▸ WORK INSTRUCTION
Nothing but the lines from the line with "Screen dimensions: 705x568" to the end of the records below should appear in the answer, each exactly as given.

▸ DATA RECORDS
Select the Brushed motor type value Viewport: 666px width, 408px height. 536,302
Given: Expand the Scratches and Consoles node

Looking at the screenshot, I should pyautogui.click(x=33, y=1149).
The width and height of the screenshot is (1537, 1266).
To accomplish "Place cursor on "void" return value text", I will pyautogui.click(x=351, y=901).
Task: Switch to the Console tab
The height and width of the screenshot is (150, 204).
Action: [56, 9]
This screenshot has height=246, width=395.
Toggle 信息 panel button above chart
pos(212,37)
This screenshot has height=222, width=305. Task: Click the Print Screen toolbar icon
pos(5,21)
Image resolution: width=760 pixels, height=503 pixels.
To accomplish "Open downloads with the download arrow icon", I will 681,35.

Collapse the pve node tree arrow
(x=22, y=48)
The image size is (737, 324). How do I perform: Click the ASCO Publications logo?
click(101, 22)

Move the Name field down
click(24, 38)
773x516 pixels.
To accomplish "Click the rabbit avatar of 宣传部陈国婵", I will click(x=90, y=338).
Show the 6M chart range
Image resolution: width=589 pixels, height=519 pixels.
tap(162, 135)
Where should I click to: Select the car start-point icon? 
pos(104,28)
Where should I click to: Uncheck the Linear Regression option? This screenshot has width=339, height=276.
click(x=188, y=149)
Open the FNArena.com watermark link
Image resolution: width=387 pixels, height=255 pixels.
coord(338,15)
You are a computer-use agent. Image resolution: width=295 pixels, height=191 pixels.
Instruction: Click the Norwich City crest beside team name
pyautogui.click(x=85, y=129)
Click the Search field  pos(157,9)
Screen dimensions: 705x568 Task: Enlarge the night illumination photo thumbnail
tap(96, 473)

▸ EXERCISE SOLUTION
Screen dimensions: 705x568 Task: Enlarge the night illumination photo thumbnail
tap(96, 473)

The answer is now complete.